What it shows
Where the [anomaly engine](/docs/anomaly-engine) judges one shipment, the congestion radar looks across many: when a lane or hub starts running slower than its own recent norm, that is a signal worth seeing before your next booking. It surfaces on [/network-status](/network-status) as a live read of where slowdowns are building.
Where it comes from
The radar is built from TrackJet's own observed transit times — the same anonymous corpus behind the [delivery forecast](/docs/delivery-probability). A lane "lights up" when its recent transits drift above its established baseline by a meaningful margin. There is no purchased congestion feed underneath; this is signal we can stand behind because we measured it.
How to read it
Treat it as a leading hint, not a control tower. A flagged lane means recent shipments on it have been slower than usual — useful for choosing a routing or setting a customer expectation.
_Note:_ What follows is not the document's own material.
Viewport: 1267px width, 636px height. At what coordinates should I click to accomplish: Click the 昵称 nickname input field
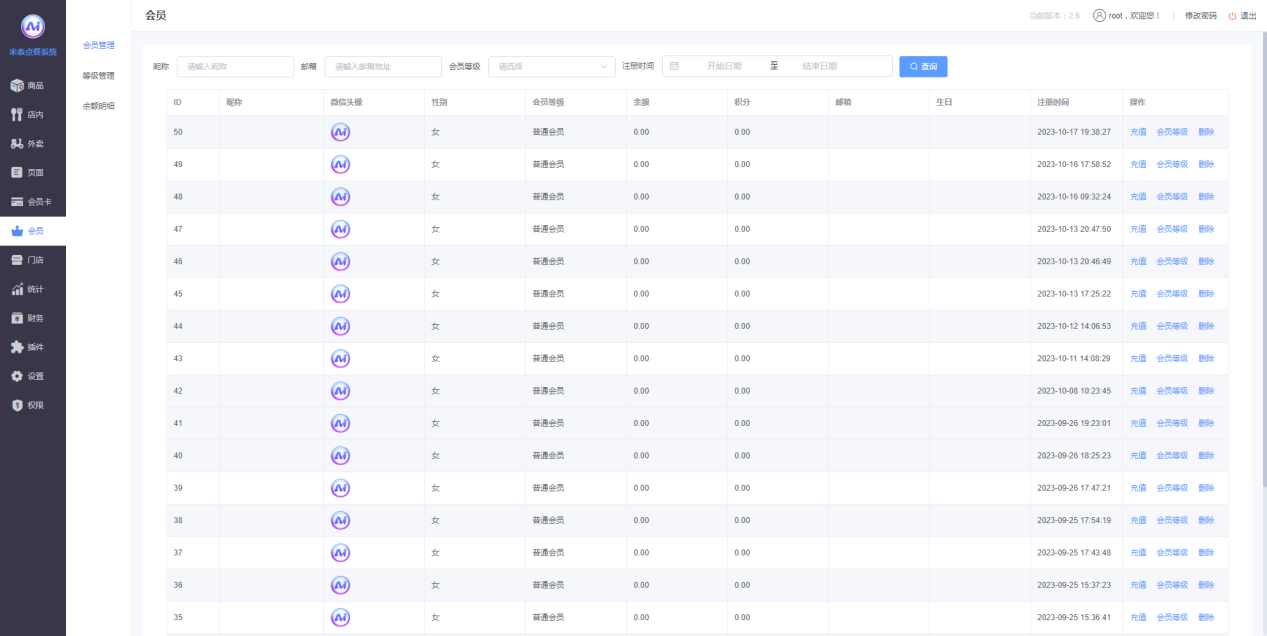pyautogui.click(x=235, y=67)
It does not tell you the cause (weather, labour, customs, capacity), and an un-flagged lane is not a guarantee of speed.
Honest limits
The radar can only see lanes TrackJet has enough recent data on. Thin lanes don't appear — absence on the radar means "not enough signal", not "all clear". And like every estimate here, it is descriptive of what we have observed, never a promise about your specific box. For per-shipment timing use the [delivery forecast](/docs/delivery-probability); for a calendar-driven border risk see [customs friction](/docs/customs-friction).